Economic analysis

China’s embrace of sweeping reform could stall

The Asian power could instead extend relief to sluggish manufacturers

Dave Tacon/Polaris

For China, it was a brief respite after an uncomfortable stretch of sluggish growth. In November, factory exports surged nearly 13 per cent over the year before, as overseas-bound containers crammed with everything from smartphones to sweatpants gave China its biggest trade surplus in nearly five years. But while investors cheered, the uptick in economic activity could come back to haunt China’s new leadership in the year ahead, since it could once again distract from the need for long-overdue reforms.

Over the past decade, China has overwhelmingly relied on exports, as well as huge, debt-laden infrastructure projects—such as industrial parks, airports, high-speed rail systems, condos and subdivisions—to fuel eye-popping growth. In order to be sustainable over the long term, though, China must boost household consumption, which currently accounts for just 35 per cent of GDP, the lowest level of any major economy in the world. (By comparison, households account for 60 to 70 per cent of GDP in Japan, Germany, Hong Kong, the U.S. and Canada.) That will require convincing ordinary Chinese to unlock their savings and spend more on food, clothes and cars at home.

The trouble is, accomplishing the transition means China will almost certainly have to accept GDP growth far lower than the 10 per cent averaged over the past few decades, and perhaps even below the seven per cent annual target that’s been set for the next five years—easier said than done in a vast nation of 1.3 billion, where the promise of a better tomorrow has proven to be a unifying force, in spite of a widening gap between rich and poor. “I think there’s a recognition that there will be slower growth rates,” says Elizabeth Economy, the director for Asia Studies at the New York-based Council on Foreign Relations, a foreign policy think tank. “But if people continue to feel that the benefits of China’s economic growth, whatever it may be, aren’t being distributed evenly, and that their children won’t be able to do better than they did, then there’s going to be rapid rise in social unrest.”

## Supplied information
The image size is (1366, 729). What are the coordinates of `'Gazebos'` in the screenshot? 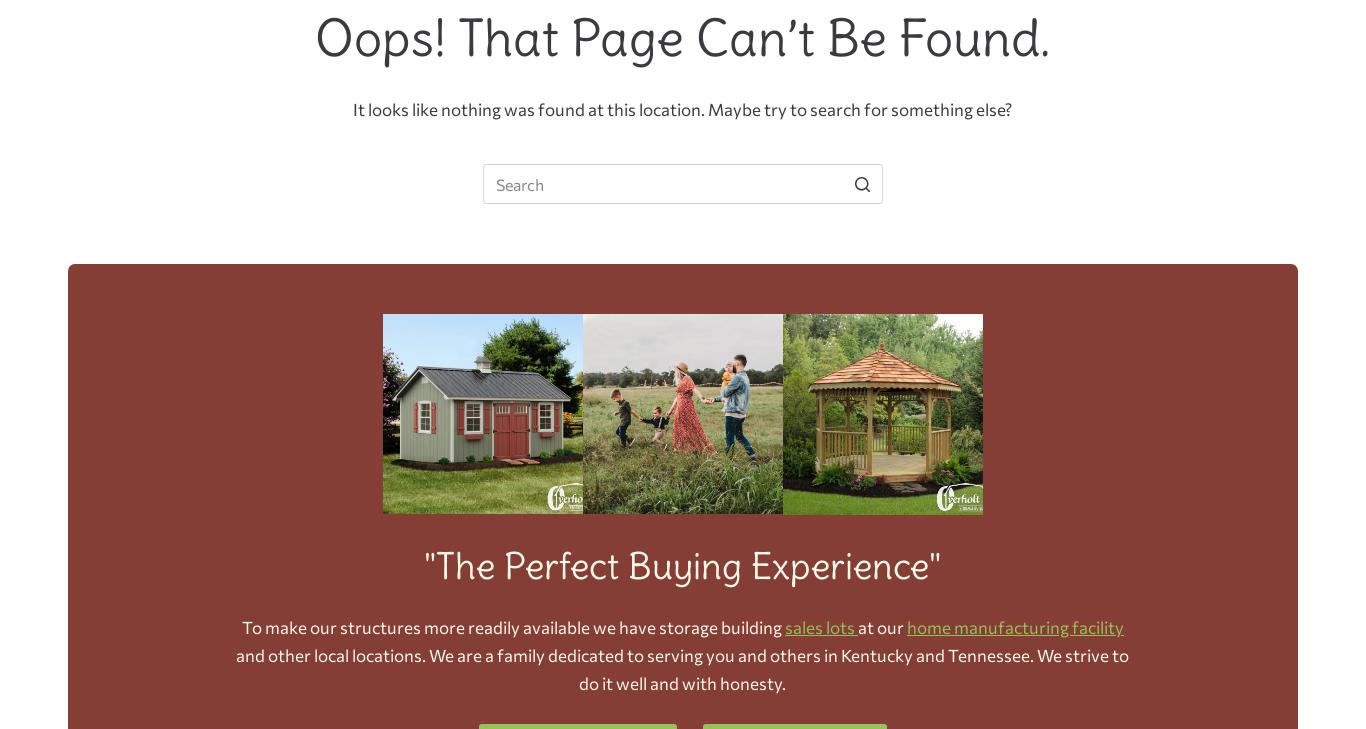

## Given exercise 1
Below the listing, write out the passage of the China reform article starting at "China’s embrace of" and ending at "for long-overdue reforms.".
## Given exercise 2
Translate this sentence from the China reform article into Spanish: "That will require convincing ordinary Chinese to unlock their savings and spend more on food, clothes and cars at home."
## Given exercise 3
Supply what comes next in the article on China's economic reform, picking up after its final sentence.

## Right answer 1
China’s embrace of sweeping reform could stall

The Asian power could instead extend relief to sluggish manufacturers

Dave Tacon/Polaris

For China, it was a brief respite after an uncomfortable stretch of sluggish growth. In November, factory exports surged nearly 13 per cent over the year before, as overseas-bound containers crammed with everything from smartphones to sweatpants gave China its biggest trade surplus in nearly five years. But while investors cheered, the uptick in economic activity could come back to haunt China’s new leadership in the year ahead, since it could once again distract from the need for long-overdue reforms.

## Right answer 2
Eso requerirá convencer a los ciudadanos chinos comunes de que liberen sus ahorros y gasten más en comida, ropa y automóviles en su propio país.

## Right answer 3
The stakes for China—and the world—are high. When the engine of the global economy seized in 2008, it was Beijing’s massive $586-billion stimulus package that helped get things running again, and many world leaders are once again hoping a rebounding China can help pull the global economy out of its current funk. But economists have been warning for years that China’s strategy of investment-led growth is at risk of overstaying its welcome. Building new factories and other core infrastructure was once necessary to take advantage of China’s huge, untapped labour pool and meet rising global manufacturing demand. Now it just threatens the profits of existing factory owners by creating excess capacity in the system, threatening the jobs of millions of workers.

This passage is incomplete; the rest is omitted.